The challenge in choosing the right metrics

However, immunotherapy presents a challenge as standard metrics and criteria may not fully capture the range of response patterns and potential outcomes in immunotherapies. For instance, patients may initially respond to immunotherapy with pseudoprogression, which may cause early discontinuation of treatment when in fact such treatment would provide long-term survival benefits.

The often-used endpoints and endpoint surrogates include,

–             Overall Survival (OS) – the time from initial treatment to death from any cause. OS is considered the gold standard and the most reliable endpoint in solid tumor oncology clinical trials. For situations with large cohorts with prolonged survival, using OS may be impractical or at least require long follow-up times. Hence, other surrogate metrics and/or endpoints have been used. OS can be measured as OS rate (percentage of patients alive at a specified time) or as median OS (time duration since initial treatment at which 50% of patients are still alive).

Although the median OS allows for survival estimation before complete reporting for all patients with events, it does not capture the benefits of treatment if there are small proportion of patients with long-term benefits. This can especially mask the benefits of immunotherapy, which exhibit this characteristic.

–             Progression-Free Survival (PFS) – the time from initial treatment to disease progression or death from any cause. PFS has been used as a surrogate endpoint of overall survival, and in some situations as the primary endpoint. While RECIST is the standard criteria for assessing tumor response in solid tumors, for immunotherapy, new criteria are being developed and used. In addition, PFS has not always been found to be a good surrogate for OS, especially for immunotherapy.

–             Time to Progression (TTP) – related to PFS, but excludes deaths as events.

–             Disease-Free Survival (DFS) – the time from initial treatment until disease recurrence or death from any cause. DFS is most frequently used in the adjuvant setting.

–             Objective Response Rate (ORR) – the proportion of patients with tumor reduction to a predefined amount in a defined time period. The criteria for assessing tumor response is based on for example RECIST, or newer criteria specifically for immunotherapy.

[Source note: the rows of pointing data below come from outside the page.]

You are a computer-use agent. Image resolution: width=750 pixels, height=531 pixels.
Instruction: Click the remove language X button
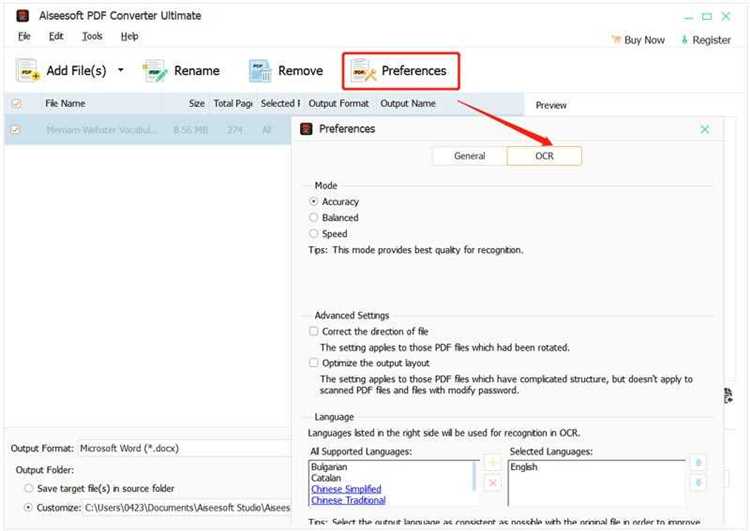tap(493, 483)
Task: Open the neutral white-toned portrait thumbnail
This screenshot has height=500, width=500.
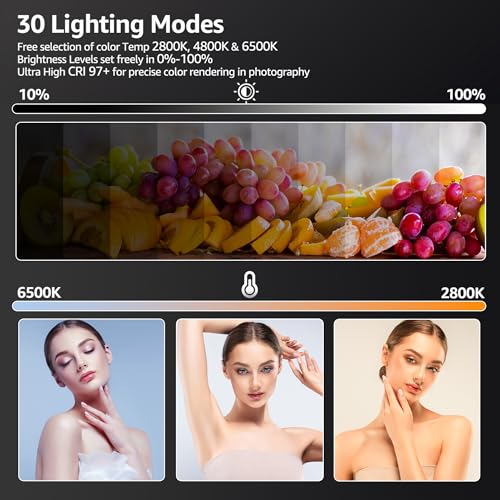Action: 250,400
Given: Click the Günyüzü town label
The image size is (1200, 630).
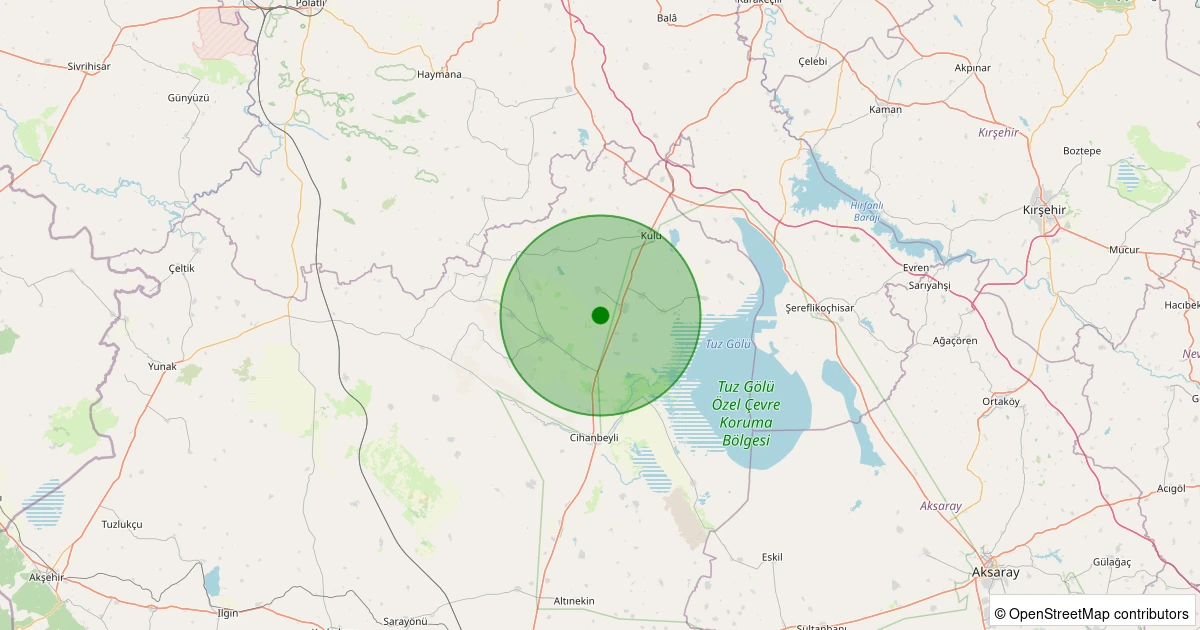Looking at the screenshot, I should click(188, 98).
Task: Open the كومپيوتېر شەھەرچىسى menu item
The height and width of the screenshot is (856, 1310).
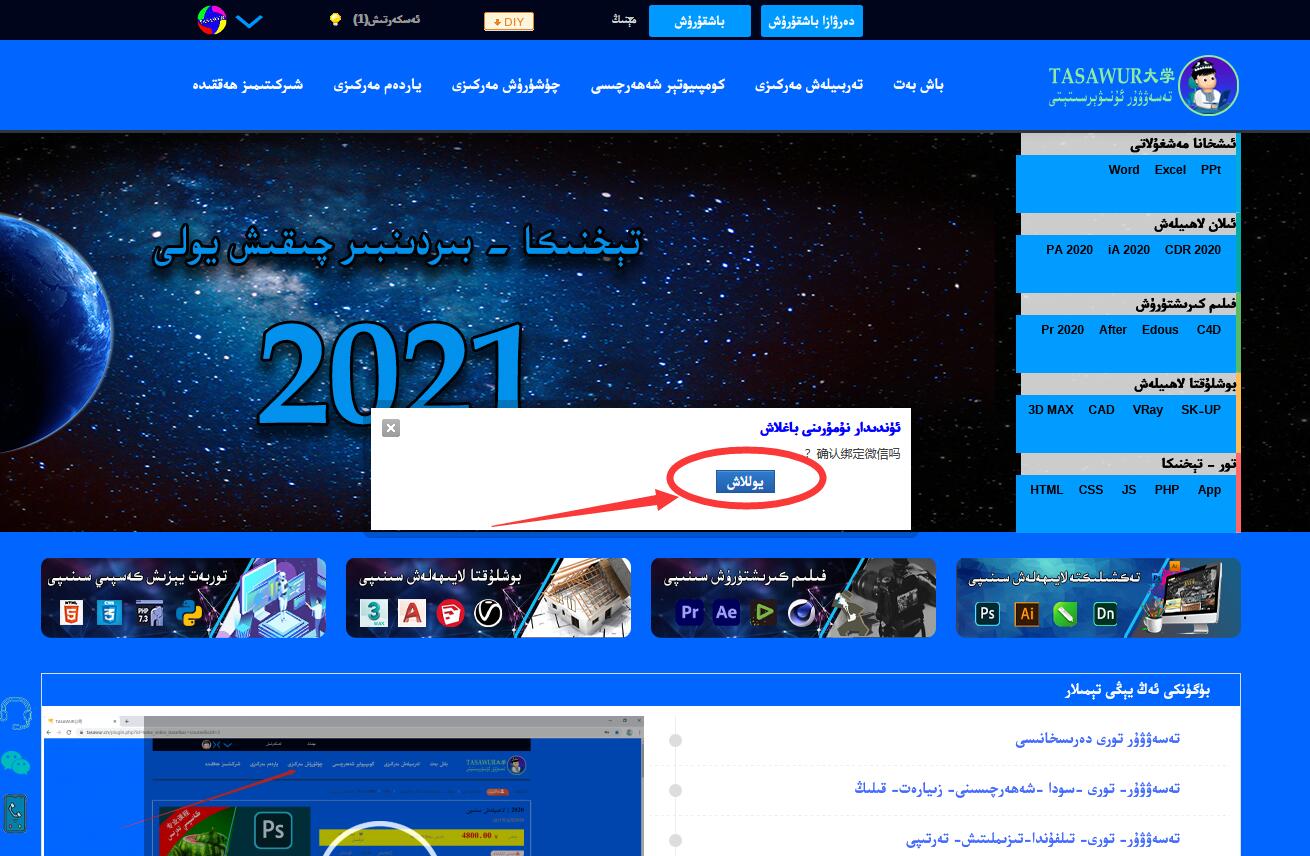Action: click(x=657, y=85)
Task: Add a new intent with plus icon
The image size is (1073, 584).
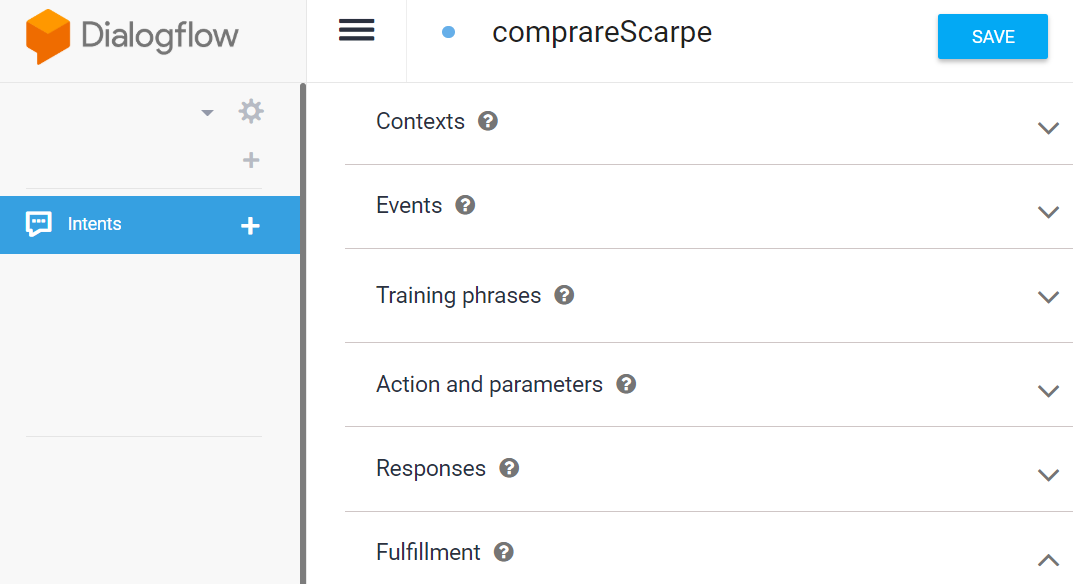Action: tap(250, 225)
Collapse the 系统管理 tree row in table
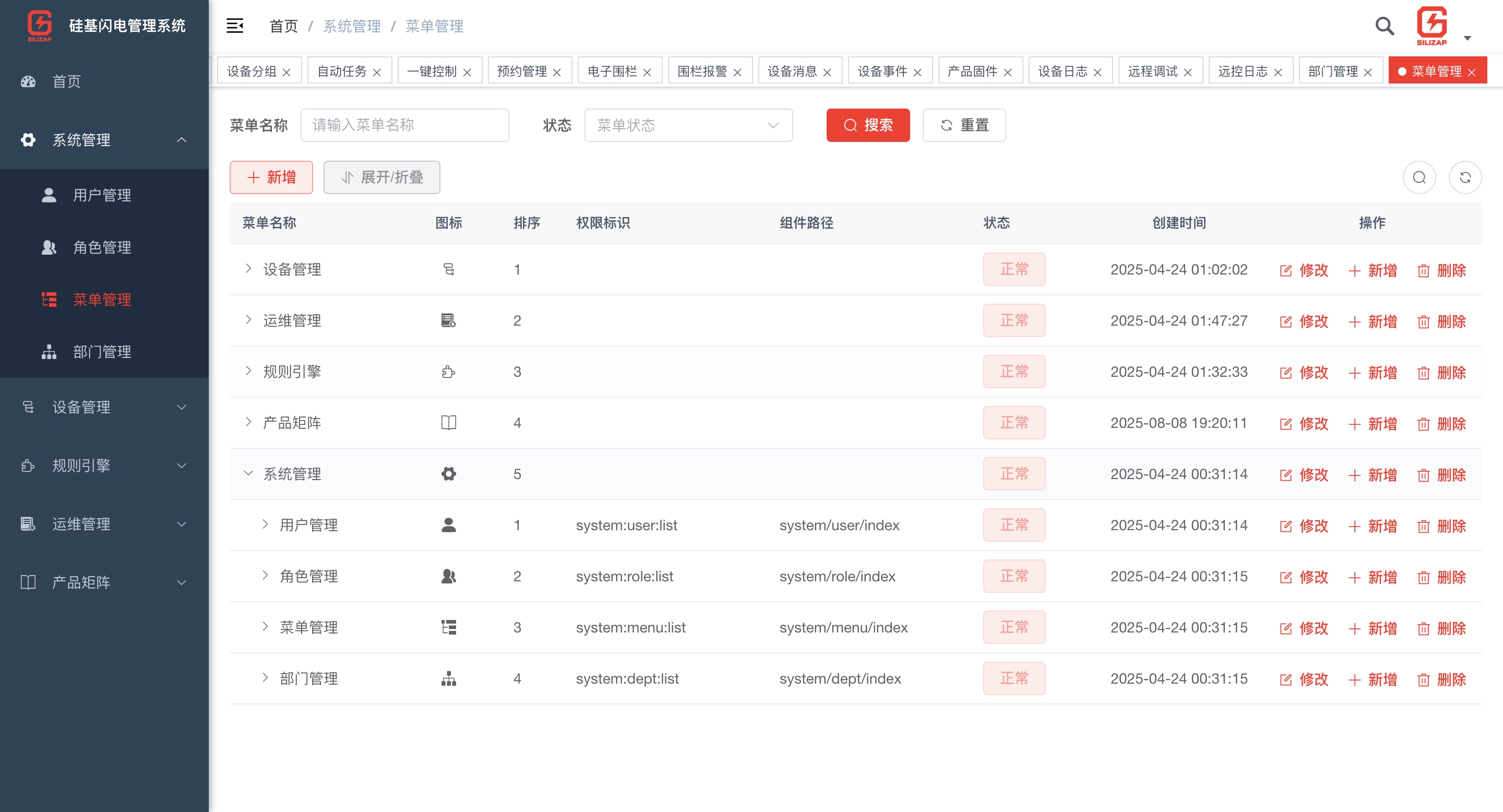This screenshot has height=812, width=1503. 248,473
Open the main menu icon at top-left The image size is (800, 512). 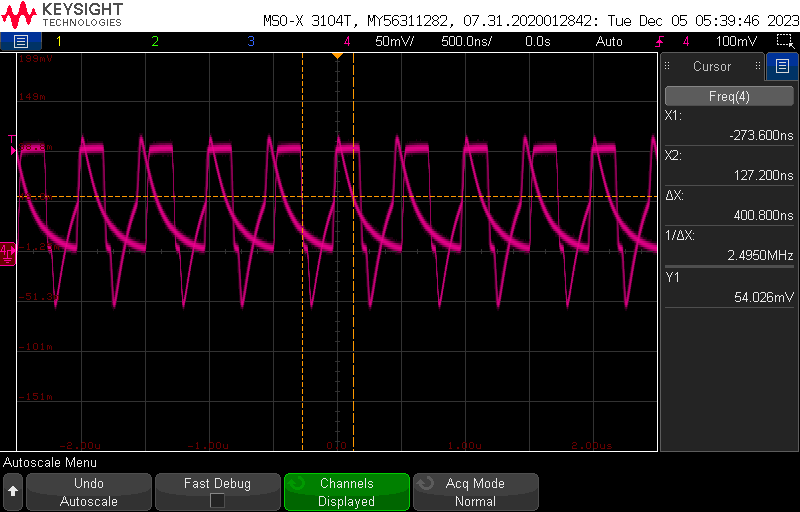pyautogui.click(x=21, y=41)
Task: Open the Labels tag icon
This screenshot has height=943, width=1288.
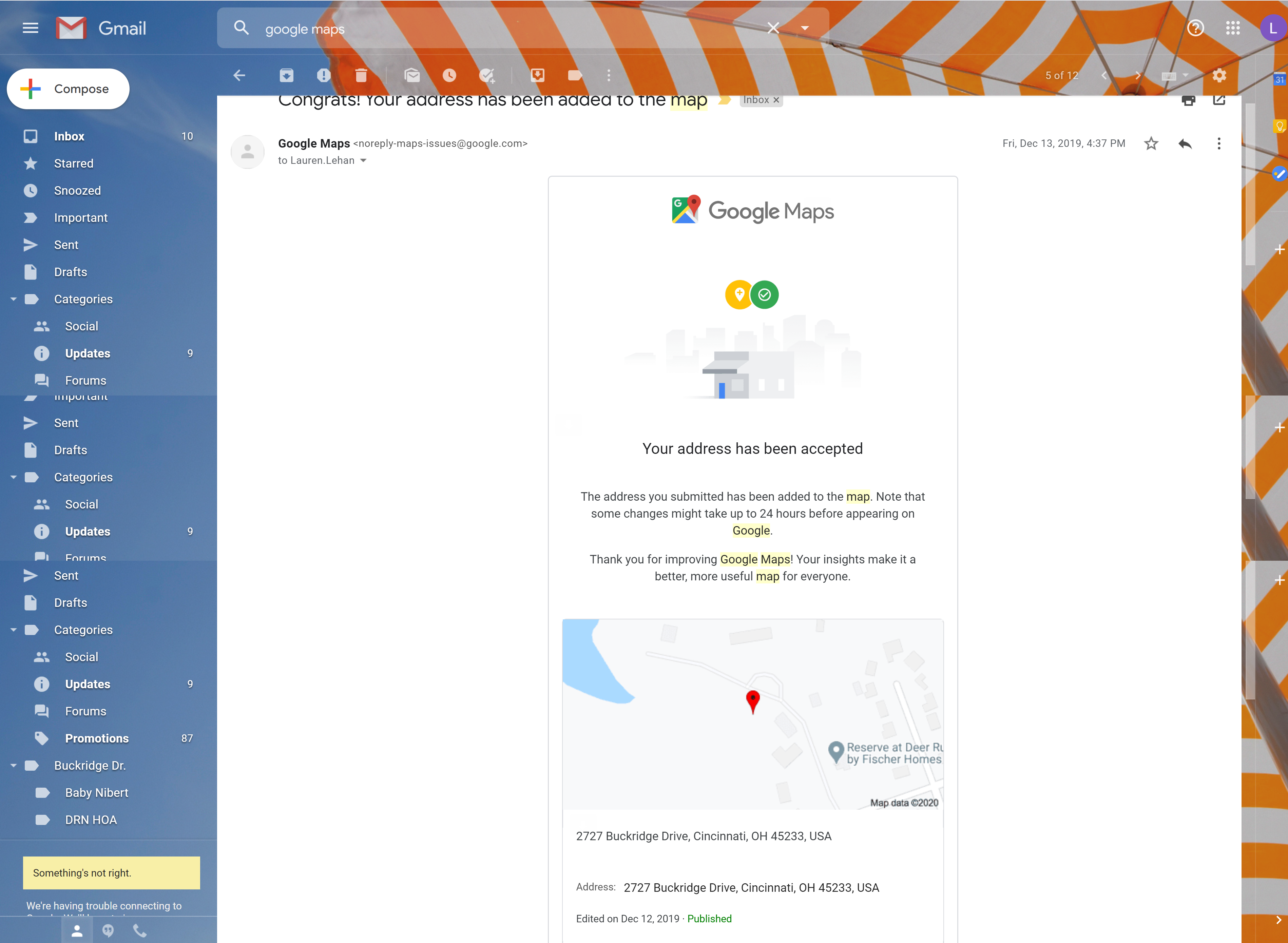Action: tap(575, 75)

Each separate endpoint provides a different evaluation of the value of treatment. DANNY allows healthcare providers, researchers, and payers to measure and compare a range of endpoints, including OS/PFS/DFS and derived novel metrics (response rate at specific time periods, area under the curve, etc). This enables a more robust view of the overall value of immunotherapy.

Given that the FDA and the European Medicines Agency (EMA) have begun to show flexibility in which endpoint or endpoint surrogates they accept, users of DANNY can take a more flexible approach in their research.

The payers’ benefits

Payers will also see benefits to this approach, as they will more effectively be able to determine which drugs they should sponsor based on the ultimate value of the treatment. The technological advances that DANNY represents will allow payers to track drugs from the moment of prescription to the ultimate outcomes. This will ensure that payers are choosing the highest value drugs based on more than just a limited view of value based on costs alone. Payers ultimately will want to invest not in the cheapest treatments, but in the ones that have the highest value as determined by a wide range of indicators.

The best approach using big data in oncology

In order to truly put the patient at the center of the health care system, it’s necessary to continuously strive to provide higher value interventions. The process of identifying these interventions and treatments will require making the most use of the big data in oncology and other medical branches. A tool such as Sqilline’s DANNY is the best approach to doing this not only due to its usefulness but also because it represents a partnership between companies (Sqilline and SAP through their SAP HANA DB) in service of the same ultimate outcome: more efficient and ppatient-centeredhealth care systems.